An Interview with Ainslie Hogarth
Words By Ainslie Hogarth, Interviewed by Ciena Valenzuela-Peterson
As the author of four novels, how has your approach to writing fiction evolved since your debut? Is there anything you know now—about writing, publishing, or life—you wish you could tell your younger self?
My writing approach hasn’t changed too much—I’m always trying to write something original, something that isn’t just more noise. A piece of practical advice that I wish I knew myself back when I first started is that it’s better to have no agent than the wrong agent.
As a horror fan, I’d love to hear your thoughts on the genre; why do you gravitate to writing horror? When is horror the right choice for a story or a message? And what role does social commentary play in your approach to writing a horror novel?
I suspect the reason I gravitate towards writing horror is simply that I love reading it. It’s a genre that lends itself particularly well to social commentary because of how flexible you can be with reality—it’s easier to make a message hit harder when you have that much play in the story’s world.
Your most recent books, Normal Women and Motherthing, seem to draw on 1950s aesthetics in both cover design and domestic themes. What inspires you about the 1950s? What does the 1950s lens reveal about our modern era?
The 1950s was the dawn of the advertising boom. Ideas about gender and society were suddenly defined by what could be sold to people, and products became a kind of language to describe complex biological/cultural/socioeconomic narratives. We tend to look at that era as a curiosity, as something far removed from our lives today, but those capitalist prototypes are more like our early ancestors—we live every day with the traces of their vestigial roots.

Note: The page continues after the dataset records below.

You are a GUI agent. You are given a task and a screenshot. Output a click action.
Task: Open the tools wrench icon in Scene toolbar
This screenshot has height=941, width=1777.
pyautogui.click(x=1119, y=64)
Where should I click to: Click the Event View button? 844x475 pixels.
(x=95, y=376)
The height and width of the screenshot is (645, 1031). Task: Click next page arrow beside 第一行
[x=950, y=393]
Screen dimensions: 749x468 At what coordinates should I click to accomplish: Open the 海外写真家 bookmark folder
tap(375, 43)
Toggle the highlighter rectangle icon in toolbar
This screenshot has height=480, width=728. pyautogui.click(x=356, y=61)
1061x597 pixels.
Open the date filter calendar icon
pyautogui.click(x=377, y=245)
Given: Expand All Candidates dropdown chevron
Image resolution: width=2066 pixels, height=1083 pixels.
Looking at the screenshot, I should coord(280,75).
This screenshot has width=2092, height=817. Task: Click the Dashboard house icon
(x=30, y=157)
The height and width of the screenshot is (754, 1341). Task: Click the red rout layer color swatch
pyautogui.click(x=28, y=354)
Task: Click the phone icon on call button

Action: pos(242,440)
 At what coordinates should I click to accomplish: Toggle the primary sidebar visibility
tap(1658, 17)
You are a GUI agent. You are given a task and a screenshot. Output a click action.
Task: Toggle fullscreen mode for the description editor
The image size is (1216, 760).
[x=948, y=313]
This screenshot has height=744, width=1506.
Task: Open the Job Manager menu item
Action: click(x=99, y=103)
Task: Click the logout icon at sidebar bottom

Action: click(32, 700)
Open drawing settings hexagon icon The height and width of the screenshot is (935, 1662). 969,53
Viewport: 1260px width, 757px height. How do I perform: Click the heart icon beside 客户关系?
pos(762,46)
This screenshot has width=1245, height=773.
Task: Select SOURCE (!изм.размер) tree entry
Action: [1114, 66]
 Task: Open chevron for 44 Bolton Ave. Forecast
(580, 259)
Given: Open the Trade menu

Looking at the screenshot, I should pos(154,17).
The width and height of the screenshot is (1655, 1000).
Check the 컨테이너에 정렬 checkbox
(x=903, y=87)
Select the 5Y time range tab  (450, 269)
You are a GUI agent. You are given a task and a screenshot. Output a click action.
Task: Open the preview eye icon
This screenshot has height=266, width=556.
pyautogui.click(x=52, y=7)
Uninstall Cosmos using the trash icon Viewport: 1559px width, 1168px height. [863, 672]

Much of Motherthing hinges on the role of food in social relationships, from the recipe book promising to “save your family” to the coworkers at the communal fridge. What fascinates you about food? How does it fit into contemporary society, particularly with regards to women? And have you ever really tried jellied salmon?
I haven’t tried jellied salmon! But I certainly would. Honestly, I just love food. I love eating. I’m very fascinated by people’s relationships to food, how food is branded and marketed, and all the ways we can read food now—a person’s cupboards can really tell us something about them, or so we think. Before, all a person’s cupboard told us was that they had a human body.
A common theme in your work is keeping up appearances—not just in terms of physical beauty, but female characters hiding their distress from their husbands and the world around them. What is the appeal of writing these kinds of characters?
I just think that that’s what a lot of women do. I’m a mega fan of the Real Housewives franchises, and each series inevitably becomes a kind of endurance test for who can make their life seem the most enviable for the longest stretch of time—essentially, who can hide their distress most convincingly. Eventually the bell tolls for them all, of course—but oh man, what a ride.
In Normal Women, on face value “The Temple” yoga studio feels like spot-on satire of contemporary mommy culture. Where did the inspiration for “The Temple” come from?
I drew inspiration for The Temple from a few different places—the connection between sexual and spiritual healing has a long, well-recorded history—but in particular, Gwyneth Paltrow’s lifestyle brand GOOP’s white-and-wealthy coded umbrella of wellness really focused it for me. With “The Temple,” I wanted to explore wellness and all the slippery ways people, even well-intentioned people, use the term for themselves.
One of my favorite things about your work is your fearlessness in satirizing the good, the bad, and the ugly about womanhood and femininity, bringing us wonderfully complex and neurotic characters like Abby and Dani. How do you approach writing about womanhood, femininity, and motherhood? In your opinion, what constitutes “good representation” for women in fiction? How do you grapple with that question when writing “dark fiction”?
This is a great question. As a woman writer, it’s hard to get around this idea that you have to be SAYING SOMETHING—in that grand, all-caps way. Good representation, to me, is when a character or a story subverts that expectation, when a character feels truly real enough that they transcend any message. I had a bad review once where someone said my book was so feminist that it circled back into misogyny, and I felt very proud of that!
What is the biggest takeaway you hope readers have after reading Normal Women?
What I really, really hope is readers come away thinking about the divisions of labor in their own relationships. Normal Women is a kind of speculative origin story about women in heteronormative relationships coming to be paid for the labor they’re already doing for free—caretaking labor, emotional labor, sexual labor—but it’s also a study of the uncomfortable hypocrisies inherent in commodifying any service or resource. It’s a challenging book, which demands self-reflection, so I’m not surprised it has been polarizing, but I hope that even people who didn’t like it were still able to take something away from it.
Do you have any advice for all the aspiring writers out there?
Keep at it, despite the rejections and disappointments. That’s all you can do. I’d been at this for almost ten years before Motherthing hit. There aren’t a lot of ways an artist should model themselves after Kanye West, but cultivating a near-psychotic confidence in your own talent is definitely one of them.
What’s next for you?
Next up I’m working on another book that, like Motherthing and Normal Women, doesn’t really fit into any specific genre. My agent pitched it as Notes on an Execution meets Creature from the Black Lagoon!